3.  POLICE STORY (1986) - Jackie Chan has given more of himself to the movie world than any other performer I can think of.  His physical agility is incredible - he can simply do things that no human ought to be able to do.  As a choreographer and director his drive to produce the highest possible quality of work is unparalleled.  His influence, along with that of big brother Sammo Hung, redefined Hong Kong action cinema, and produced many of its finest moments.  POLICE STORY is his best work, to me, though there are many other fine moments (THE YOUNG MASTER, PROJECT A II, POLICE STORY 3, DRUNKEN MASTER II etc)

4. THE BLADE - Tsui Hark re-invents the martial arts movie yet again, in this dark and brutal masterpiece that many say was his response to Wong Kar-Wai's ASHES OF TIME.

5.  A TOUCH OF ZEN (1969) - King Hu made tragically few movies during his life, but works such as A TOUCH OF ZEN are a tremendous legacy.  A visionary director that set a standard for wu xia movies that nobody could touch for many years to come.  A TOUCH OF ZEN has beautiful visuals, a subtle and complex plot that builds in carefully woven layers and an approach to shooting and staging action that was way ahead of its time.

6.  ENCOUNTERS OF THE SPOOKY KIND (1981) - From 1977 to 1983 Sammo Hung redefined and revitalised martial arts cinema with a string of classics, introducing most of the filming and editing techniques that everybody would use during the 80's.  His fight choreography was rivalled only by Jackie Chan for its technical intricacy, imagination and bone-crunching brutality.
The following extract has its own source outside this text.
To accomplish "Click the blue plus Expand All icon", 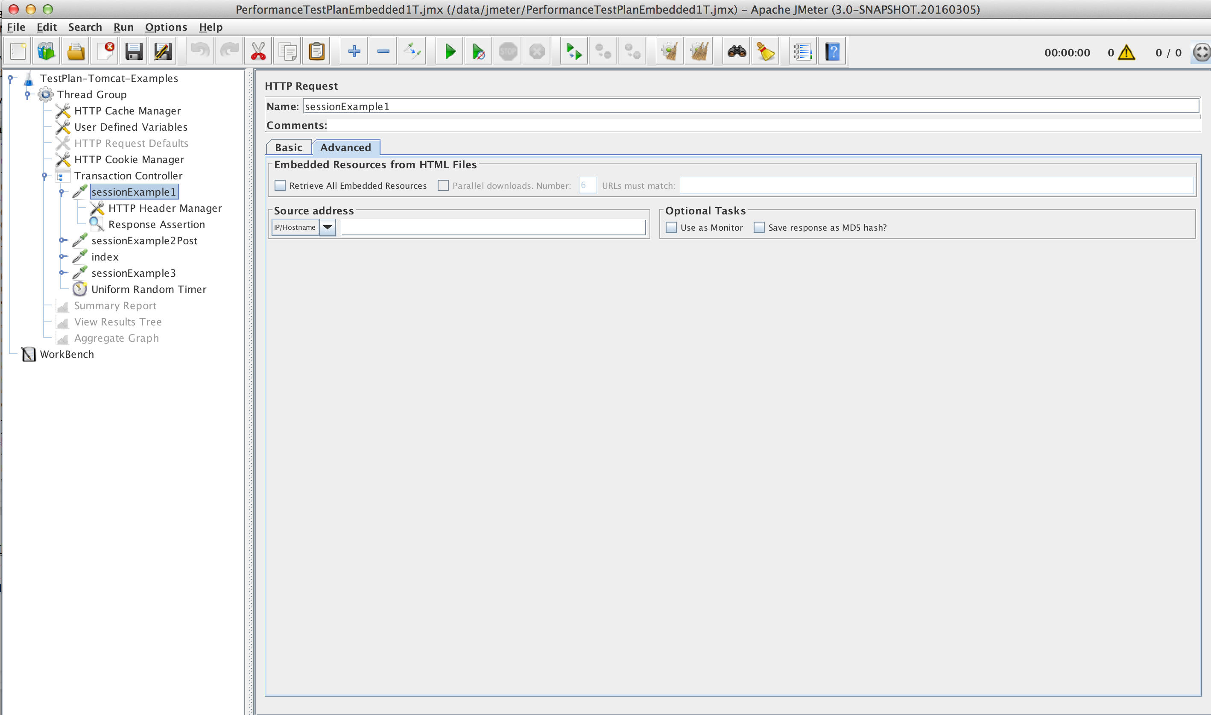I will tap(354, 52).
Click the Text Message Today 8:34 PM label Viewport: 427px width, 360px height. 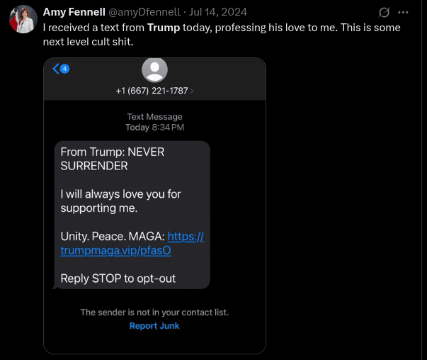[154, 122]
Without a doubt one of the most important figures the industry has ever known.  Whilst THE VICTIM (1980) is probably my favourite Sammo movie from the period, EOTSK is for me the most dazzlingly fresh and creative.

7.  ROYAL WARRIORS (1986) - Around about 1985-86 there was a swing in favour from period martial arts to modern day martial arts.  Part of this move came from the advent of the "Girls With Guns" genre, introduced by Yuen Kwai in 1985.  ROYAL WARRIORS is a pseudo-sequel, again featuring Michelle Yeoh as an ultra-tough female cop.   It really is text-book action movie making, with a strong plot and some of the most intense action scenes you will ever see.  Michelle Yeoh's performance is unforgettable.

8.  THE HEROIC TRIO (1993) - Michelle Yeoh, Anita Mui and Maggie Cheung are the girls with guns and other more fanciful weaponry in this modern day fantasy from Johnnie To & Ching Siu-Tung.  The women are beautiful, the art direction and cinematography unsurpassed and the action as stylish as it comes.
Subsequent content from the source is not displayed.